A high-level look at the block diagrams shows little to no difference between Redwood and Golden Cove. That said, a lot of the important details, such as ROB size, register width, cache, and scheduler bandwidth, are still unknown, so we’ll have to wait a little more before diving into the new microarchitecture. What Intel did say about these chips is that they’ll leverage advanced 3D packaging (Foveros 2nd Gen) with a separate iGPU and SoC tile.
The same can be said about Crestmont, which gets a wider instruction allocation buffer (5->6 wide) and support for VNNI (Vector Neural Network Instructions), complemented by twice as many AVX2 VNNI ports.

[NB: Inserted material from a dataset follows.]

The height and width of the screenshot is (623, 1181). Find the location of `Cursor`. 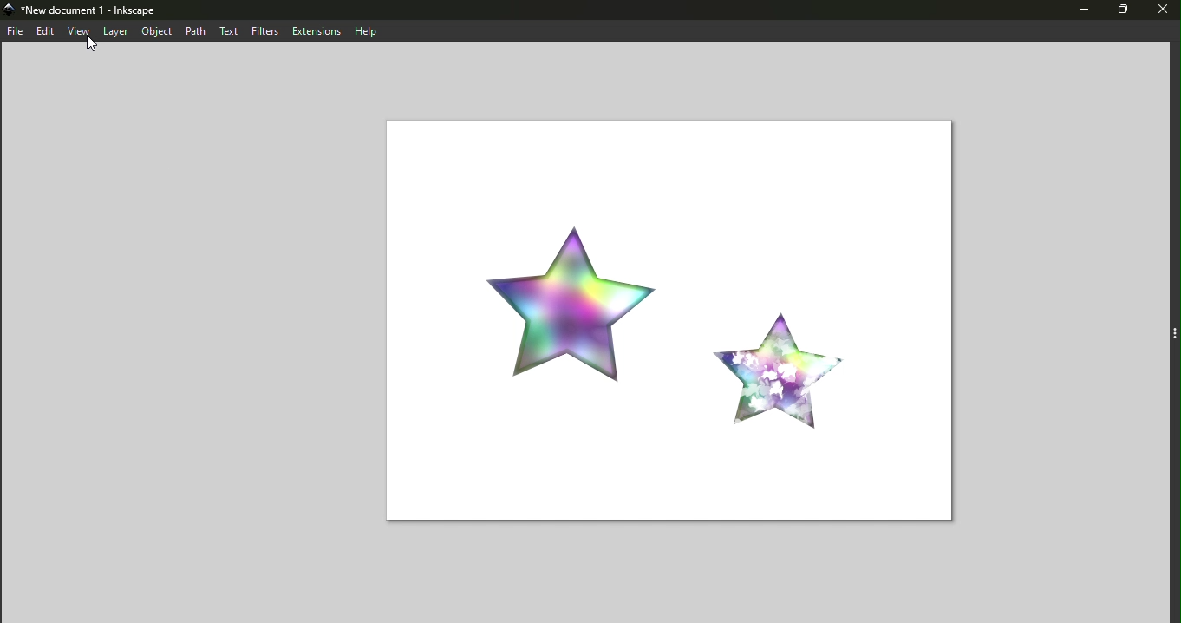

Cursor is located at coordinates (94, 48).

Thread Director was introduced with Alder Lake to address the shortcomings of Windows’ Scheduler (or perhaps complement it). Intel is promising substantial improvements to Thread Director with Meteor Lake. With Alder/Raptor Lake, the TR prioritized the P-cores by assigning them the higher QoS work, leaving the remaining lower QoS work for the E-core. The latter was continually shifted to the former as the P-cores returned to idle.
With Meteor Lake, the workload is first contained on the E-cores on the SoC, failing which, they are shifted to the E-cores on the compute die. If even more performance is required, the threads are moved to the P-cores. This strategy prioritizes power efficiency, something that was sorely lacking on Alder and Raptor Lake.
And now, for the other major upgrade, the Intel 4 process node. This 4nm-class node doubles the area scaling for high-performance logic libraries versus the existing Intel 7 node. It also offers 20% more power efficiency compared to its predecessor with EUV lithography to help raise the production yields. Of course, there’s also a MIM (Metal Insulator Metal) Capacitor, which improves power delivery on high-end chips.